Records for this exercise>

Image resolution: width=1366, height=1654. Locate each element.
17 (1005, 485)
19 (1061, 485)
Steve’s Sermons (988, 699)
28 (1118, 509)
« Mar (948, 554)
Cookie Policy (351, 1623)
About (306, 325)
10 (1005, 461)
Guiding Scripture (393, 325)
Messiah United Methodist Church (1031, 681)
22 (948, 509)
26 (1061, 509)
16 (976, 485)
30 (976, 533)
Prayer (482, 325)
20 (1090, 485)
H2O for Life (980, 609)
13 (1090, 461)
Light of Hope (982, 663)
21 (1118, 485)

The task> Give back exactly what runs from the first line of the listing above to the line that contains "22 (948, 509)", keeping both end lines.

Task result>
Image resolution: width=1366, height=1654. Locate each element.
17 (1005, 485)
19 (1061, 485)
Steve’s Sermons (988, 699)
28 (1118, 509)
« Mar (948, 554)
Cookie Policy (351, 1623)
About (306, 325)
10 (1005, 461)
Guiding Scripture (393, 325)
Messiah United Methodist Church (1031, 681)
22 (948, 509)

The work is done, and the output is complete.